__TASK PROMPT__: Check every line below for the word "dropdown" and copy each one that has it.

Collected data entries
Start of Block

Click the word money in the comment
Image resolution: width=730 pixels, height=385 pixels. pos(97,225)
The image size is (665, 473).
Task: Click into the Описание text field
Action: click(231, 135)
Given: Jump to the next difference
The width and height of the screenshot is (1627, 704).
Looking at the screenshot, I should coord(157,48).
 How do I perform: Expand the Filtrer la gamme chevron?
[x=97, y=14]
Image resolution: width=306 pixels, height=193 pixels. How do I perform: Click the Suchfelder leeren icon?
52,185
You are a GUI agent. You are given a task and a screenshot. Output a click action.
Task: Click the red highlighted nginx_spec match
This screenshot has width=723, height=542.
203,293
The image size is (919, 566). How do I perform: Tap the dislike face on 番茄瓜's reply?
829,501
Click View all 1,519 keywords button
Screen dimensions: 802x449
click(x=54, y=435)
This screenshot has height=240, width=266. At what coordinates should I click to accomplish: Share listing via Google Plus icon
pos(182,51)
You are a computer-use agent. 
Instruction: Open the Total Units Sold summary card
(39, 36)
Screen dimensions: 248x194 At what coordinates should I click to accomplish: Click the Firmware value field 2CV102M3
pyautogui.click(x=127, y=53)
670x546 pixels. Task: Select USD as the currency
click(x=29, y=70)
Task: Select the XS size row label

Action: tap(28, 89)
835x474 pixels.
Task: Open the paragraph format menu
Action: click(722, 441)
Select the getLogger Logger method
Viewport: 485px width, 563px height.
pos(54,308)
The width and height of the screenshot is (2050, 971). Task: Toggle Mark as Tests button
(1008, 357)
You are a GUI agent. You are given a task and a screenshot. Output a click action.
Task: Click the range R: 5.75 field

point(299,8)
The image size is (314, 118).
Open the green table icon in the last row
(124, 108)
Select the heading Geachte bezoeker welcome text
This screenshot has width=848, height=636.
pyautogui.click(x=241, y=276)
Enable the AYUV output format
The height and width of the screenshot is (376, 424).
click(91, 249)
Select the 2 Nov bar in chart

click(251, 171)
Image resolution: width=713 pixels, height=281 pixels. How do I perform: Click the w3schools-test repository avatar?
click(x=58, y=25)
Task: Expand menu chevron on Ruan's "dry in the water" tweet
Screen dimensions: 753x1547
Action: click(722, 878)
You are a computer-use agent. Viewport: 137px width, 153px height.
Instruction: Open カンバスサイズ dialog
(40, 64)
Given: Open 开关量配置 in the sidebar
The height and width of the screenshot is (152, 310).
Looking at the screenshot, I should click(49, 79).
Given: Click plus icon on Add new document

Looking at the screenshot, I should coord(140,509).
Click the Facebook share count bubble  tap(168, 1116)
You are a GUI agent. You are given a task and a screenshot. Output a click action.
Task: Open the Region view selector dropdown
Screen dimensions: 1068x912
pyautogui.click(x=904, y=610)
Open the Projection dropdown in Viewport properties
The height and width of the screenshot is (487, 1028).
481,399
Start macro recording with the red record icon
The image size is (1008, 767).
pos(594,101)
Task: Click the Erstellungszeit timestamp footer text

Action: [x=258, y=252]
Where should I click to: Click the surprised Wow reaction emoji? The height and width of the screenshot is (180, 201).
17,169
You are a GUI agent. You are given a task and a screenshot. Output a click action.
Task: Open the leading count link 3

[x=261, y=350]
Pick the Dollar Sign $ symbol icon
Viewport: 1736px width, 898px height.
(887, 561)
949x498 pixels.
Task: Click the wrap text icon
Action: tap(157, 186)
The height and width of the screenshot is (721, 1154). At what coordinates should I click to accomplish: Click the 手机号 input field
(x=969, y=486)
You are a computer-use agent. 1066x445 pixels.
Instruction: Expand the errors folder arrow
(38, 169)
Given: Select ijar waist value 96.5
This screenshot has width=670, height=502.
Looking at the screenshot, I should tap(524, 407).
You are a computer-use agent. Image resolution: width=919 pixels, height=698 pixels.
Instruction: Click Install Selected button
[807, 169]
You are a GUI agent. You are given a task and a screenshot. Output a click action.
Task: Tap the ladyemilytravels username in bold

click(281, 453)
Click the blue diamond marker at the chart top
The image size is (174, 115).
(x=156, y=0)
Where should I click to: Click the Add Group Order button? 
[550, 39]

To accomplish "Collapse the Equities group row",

End of Block

__RESPONSE TO THIS EXERCISE__:
Task: Open the Region view selector dropdown
Open the Projection dropdown in Viewport properties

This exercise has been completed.